As we strolled home, Thasos with us, he kept thinking, elaborating. Something hurt in me. Wasn’t I deluding him? Was there freedom? When he stumbled, I stumbled.
He had been my Phaon. I thought of his encouragement, years ago, when each of us was desperate. That encouragement, that will to help, buoyed me and, talking swiftly, I promised him help, promised closer friendship.
Standing at his door, leaning on his cane, eyelids closed, he recited something heroic and it was my turn to change: my expression must have altered as quickly as his: his sincerity was an answer to mine: I knew he could not see and yet hid my face in my arm. Walking on, I felt he was still in his doorway, trying to see me, trying to understand.

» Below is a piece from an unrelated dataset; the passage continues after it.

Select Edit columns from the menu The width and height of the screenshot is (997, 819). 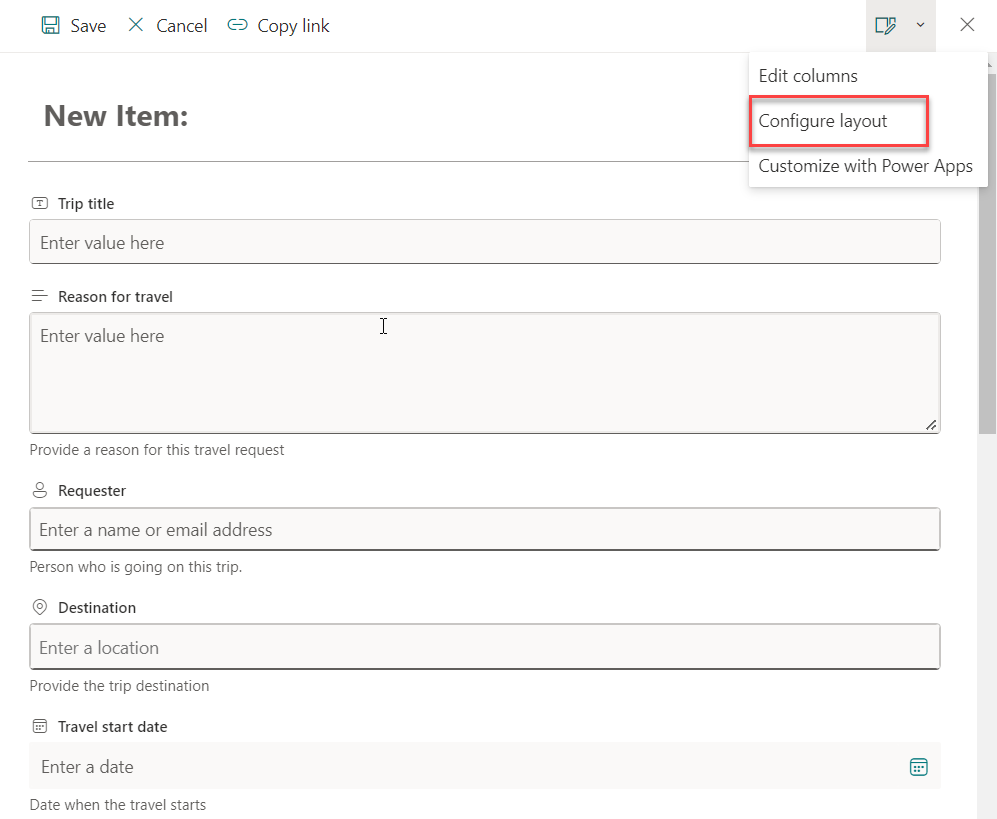808,76
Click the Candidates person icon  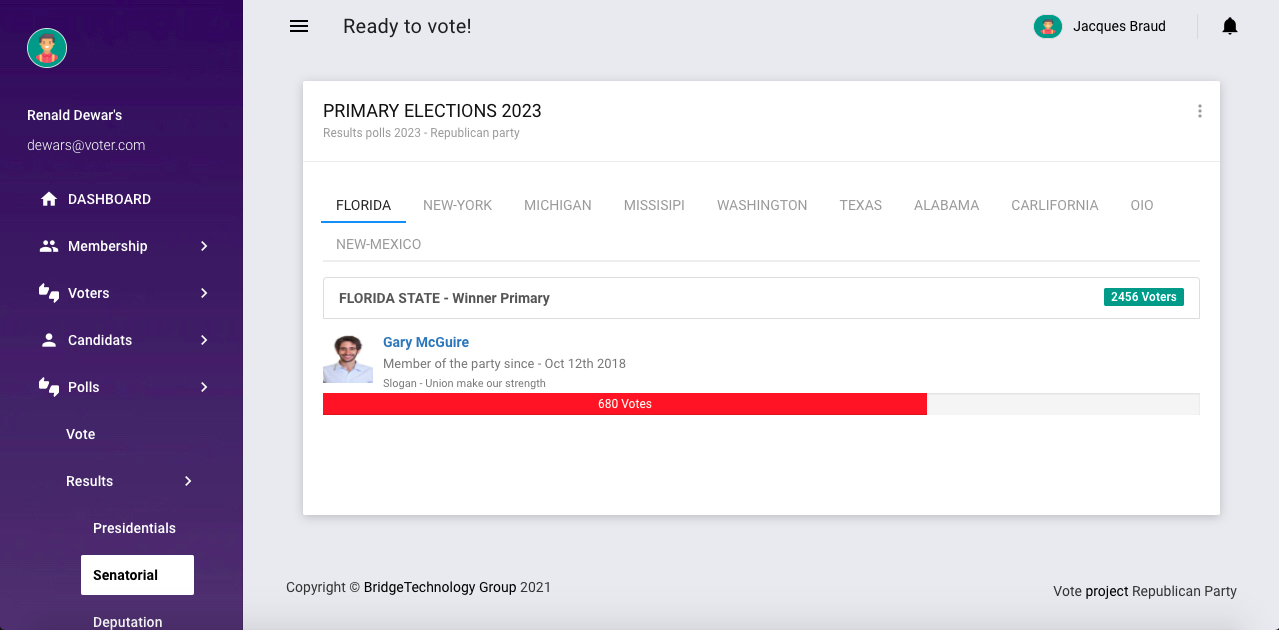[48, 339]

A boy, with a yo-yo, asked me to stop and watch him perform tricks:
“Sappho...I can make it do things,” he cried, dangling his yo-yo over my sandal, climbing it up my robe.
Sparkling eyes laughed and I bent and kissed him.
Yesterday, Anaktoria and I walked to a vineyard above the bay, a yard of crumbling walls, twisted, neglected vines, where bees hummed and swallows flicked apricot bellies. It was unduly warm and we threw off our clothes and lay on old leaves, in the shadow of a wall, the waves grumbling behind the stones, coming up, as it were, through masonry and ground.